Beginning at the line that contains "At what coordinates", return every remaining line of the data below exactly; return nothing before it.

Exercise data >>
^^^^^^^^
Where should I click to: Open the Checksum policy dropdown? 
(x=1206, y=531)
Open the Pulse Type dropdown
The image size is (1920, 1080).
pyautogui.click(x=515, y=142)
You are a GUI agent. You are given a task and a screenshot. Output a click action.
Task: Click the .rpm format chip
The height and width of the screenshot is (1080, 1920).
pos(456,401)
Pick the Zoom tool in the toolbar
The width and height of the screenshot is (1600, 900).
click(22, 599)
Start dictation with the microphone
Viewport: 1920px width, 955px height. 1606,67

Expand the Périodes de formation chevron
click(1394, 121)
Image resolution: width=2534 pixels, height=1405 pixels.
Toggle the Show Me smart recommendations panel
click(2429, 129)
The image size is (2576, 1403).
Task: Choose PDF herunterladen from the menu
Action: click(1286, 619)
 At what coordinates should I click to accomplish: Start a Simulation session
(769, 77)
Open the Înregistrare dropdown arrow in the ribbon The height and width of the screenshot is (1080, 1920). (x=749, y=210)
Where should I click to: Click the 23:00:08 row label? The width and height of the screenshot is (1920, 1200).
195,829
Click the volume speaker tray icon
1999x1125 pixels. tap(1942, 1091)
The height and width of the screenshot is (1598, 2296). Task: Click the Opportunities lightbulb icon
^^^^^^^^
The answer >>
 At what coordinates should I click to accomplish: Start a Simulation session
(769, 77)
Open the Înregistrare dropdown arrow in the ribbon The height and width of the screenshot is (1080, 1920). (x=749, y=210)
Where should I click to: Click the 23:00:08 row label? The width and height of the screenshot is (1920, 1200).
195,829
Click the volume speaker tray icon
1999x1125 pixels. tap(1942, 1091)
The height and width of the screenshot is (1598, 2296). Task: Click the Opportunities lightbulb icon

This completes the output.